▸ DIRECTIONS
Work through the entries below and report how many lines include "brightness". The number alone is the answer.

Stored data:
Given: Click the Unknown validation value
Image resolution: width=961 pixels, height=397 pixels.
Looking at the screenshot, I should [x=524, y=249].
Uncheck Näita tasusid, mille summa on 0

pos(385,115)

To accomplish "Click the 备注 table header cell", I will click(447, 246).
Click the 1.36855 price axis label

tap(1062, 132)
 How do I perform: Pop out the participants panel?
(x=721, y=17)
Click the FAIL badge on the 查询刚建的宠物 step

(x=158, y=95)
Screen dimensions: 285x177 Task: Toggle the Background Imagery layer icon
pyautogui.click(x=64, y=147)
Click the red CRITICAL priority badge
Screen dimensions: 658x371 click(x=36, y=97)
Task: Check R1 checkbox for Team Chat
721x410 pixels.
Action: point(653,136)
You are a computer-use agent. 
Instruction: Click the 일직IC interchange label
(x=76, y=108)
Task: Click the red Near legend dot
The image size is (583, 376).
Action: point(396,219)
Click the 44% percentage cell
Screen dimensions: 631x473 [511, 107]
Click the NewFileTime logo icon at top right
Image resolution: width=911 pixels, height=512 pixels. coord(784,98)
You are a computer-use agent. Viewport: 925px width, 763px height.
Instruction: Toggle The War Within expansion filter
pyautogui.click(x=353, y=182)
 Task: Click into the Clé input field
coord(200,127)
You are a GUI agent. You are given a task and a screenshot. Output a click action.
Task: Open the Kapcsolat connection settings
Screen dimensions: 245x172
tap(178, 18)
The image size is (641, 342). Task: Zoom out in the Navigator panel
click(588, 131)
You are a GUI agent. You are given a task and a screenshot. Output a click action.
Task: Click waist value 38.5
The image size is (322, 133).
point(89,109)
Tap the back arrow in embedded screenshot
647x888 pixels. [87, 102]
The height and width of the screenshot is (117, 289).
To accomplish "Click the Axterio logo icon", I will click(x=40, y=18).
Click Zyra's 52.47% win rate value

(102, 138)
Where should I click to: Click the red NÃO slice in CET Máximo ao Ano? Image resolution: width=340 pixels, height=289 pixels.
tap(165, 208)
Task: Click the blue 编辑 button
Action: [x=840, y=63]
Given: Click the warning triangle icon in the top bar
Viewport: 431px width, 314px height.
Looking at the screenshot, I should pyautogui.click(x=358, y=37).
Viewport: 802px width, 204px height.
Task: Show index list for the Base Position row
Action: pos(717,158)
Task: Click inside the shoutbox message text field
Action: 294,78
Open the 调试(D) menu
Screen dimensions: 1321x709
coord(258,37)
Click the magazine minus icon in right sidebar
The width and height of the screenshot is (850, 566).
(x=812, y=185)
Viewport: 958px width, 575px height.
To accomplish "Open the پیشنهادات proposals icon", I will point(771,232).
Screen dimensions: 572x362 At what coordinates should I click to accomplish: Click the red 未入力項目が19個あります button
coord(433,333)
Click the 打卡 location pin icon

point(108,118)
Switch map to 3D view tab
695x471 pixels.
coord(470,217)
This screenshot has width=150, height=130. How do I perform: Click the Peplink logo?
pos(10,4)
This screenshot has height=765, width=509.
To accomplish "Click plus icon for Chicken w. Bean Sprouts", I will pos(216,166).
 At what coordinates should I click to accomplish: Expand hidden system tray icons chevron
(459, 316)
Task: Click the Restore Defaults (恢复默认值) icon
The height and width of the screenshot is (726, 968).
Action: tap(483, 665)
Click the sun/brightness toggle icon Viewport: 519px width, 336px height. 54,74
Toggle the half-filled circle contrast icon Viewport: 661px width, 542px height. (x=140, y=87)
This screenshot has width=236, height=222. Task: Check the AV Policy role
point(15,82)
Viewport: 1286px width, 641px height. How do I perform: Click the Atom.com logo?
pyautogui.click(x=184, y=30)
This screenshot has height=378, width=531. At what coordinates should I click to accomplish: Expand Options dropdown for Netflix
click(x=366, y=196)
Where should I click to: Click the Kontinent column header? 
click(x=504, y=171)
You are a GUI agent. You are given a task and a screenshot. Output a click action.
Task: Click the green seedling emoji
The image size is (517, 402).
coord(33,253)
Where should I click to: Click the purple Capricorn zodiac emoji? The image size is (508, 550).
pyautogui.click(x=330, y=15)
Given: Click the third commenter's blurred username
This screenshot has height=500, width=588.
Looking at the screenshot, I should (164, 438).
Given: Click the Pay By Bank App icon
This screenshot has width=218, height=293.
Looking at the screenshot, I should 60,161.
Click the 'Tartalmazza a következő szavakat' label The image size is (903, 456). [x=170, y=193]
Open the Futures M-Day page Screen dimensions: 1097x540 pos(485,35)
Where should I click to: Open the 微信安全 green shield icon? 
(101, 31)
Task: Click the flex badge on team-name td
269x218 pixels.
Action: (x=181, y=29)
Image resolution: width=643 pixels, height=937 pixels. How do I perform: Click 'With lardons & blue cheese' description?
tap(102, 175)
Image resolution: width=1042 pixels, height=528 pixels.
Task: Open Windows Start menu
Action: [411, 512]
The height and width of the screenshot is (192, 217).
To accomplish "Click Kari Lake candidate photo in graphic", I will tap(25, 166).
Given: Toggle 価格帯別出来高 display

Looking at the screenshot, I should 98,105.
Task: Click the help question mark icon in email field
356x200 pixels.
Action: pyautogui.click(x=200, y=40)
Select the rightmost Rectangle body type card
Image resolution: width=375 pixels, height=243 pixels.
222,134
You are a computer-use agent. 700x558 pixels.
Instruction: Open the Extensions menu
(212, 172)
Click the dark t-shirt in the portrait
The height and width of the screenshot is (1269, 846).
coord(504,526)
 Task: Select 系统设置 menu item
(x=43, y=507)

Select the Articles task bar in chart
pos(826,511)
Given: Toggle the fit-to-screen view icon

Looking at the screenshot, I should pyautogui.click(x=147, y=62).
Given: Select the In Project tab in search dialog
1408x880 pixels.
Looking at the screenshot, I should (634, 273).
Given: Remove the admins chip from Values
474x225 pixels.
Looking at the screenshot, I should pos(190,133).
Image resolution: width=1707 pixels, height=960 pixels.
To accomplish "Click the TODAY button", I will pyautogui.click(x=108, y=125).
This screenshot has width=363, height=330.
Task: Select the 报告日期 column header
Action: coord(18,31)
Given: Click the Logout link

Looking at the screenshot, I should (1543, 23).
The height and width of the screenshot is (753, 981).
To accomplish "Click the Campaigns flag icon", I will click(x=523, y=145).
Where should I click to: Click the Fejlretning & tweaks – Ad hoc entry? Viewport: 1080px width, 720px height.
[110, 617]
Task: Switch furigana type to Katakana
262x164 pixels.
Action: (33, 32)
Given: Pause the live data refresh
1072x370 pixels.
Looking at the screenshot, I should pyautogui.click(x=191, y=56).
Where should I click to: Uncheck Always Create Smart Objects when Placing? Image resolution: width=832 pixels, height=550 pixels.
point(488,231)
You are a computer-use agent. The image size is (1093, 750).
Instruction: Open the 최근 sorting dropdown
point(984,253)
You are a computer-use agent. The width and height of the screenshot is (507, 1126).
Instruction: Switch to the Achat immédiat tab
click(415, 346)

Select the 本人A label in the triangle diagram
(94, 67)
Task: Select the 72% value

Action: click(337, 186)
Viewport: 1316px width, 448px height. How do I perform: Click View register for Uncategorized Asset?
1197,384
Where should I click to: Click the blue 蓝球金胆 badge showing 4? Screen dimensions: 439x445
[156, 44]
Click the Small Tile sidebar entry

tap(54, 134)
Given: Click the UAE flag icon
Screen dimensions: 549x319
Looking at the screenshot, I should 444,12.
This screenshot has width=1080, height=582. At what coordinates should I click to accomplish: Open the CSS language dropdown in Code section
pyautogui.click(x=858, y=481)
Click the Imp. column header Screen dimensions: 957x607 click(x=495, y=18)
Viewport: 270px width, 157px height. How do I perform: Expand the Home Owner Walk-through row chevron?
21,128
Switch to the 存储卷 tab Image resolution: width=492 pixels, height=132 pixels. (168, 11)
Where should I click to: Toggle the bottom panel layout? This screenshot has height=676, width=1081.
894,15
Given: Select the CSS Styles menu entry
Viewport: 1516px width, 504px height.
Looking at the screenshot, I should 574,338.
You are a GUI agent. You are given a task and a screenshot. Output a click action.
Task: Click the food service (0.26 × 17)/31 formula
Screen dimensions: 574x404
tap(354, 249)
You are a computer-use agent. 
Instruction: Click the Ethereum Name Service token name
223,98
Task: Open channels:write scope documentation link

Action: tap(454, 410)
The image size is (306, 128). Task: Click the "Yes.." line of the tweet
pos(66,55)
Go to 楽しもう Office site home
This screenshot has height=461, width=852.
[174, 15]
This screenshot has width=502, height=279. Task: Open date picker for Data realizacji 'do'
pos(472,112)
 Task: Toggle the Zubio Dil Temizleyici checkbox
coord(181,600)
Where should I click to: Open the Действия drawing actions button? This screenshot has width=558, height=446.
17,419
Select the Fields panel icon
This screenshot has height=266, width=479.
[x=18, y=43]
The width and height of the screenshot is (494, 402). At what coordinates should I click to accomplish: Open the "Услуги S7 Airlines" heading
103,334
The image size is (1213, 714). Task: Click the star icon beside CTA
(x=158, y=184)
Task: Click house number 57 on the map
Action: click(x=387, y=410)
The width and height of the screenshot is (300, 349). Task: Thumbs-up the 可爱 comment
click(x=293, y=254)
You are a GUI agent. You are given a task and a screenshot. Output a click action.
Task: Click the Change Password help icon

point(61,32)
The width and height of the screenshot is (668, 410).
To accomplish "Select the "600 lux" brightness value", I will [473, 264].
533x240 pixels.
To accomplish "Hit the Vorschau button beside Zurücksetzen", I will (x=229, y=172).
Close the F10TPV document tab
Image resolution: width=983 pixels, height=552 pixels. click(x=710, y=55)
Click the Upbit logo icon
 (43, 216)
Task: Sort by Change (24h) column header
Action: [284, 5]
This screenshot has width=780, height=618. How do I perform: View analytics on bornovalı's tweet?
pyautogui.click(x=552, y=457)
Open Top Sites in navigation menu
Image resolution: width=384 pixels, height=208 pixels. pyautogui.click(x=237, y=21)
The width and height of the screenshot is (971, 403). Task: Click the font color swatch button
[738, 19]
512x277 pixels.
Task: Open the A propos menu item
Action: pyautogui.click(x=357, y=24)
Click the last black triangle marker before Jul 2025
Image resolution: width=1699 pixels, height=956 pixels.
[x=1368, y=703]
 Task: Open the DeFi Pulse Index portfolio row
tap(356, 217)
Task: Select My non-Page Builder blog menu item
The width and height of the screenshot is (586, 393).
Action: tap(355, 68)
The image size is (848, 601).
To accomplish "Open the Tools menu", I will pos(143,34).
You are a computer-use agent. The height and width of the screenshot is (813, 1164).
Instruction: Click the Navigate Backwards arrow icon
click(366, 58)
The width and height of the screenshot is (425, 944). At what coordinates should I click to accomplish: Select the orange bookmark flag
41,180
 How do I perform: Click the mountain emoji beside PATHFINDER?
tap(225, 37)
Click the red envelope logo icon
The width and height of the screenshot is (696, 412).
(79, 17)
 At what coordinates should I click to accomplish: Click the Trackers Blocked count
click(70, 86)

▸ RESPONSE TO THIS EXERCISE
2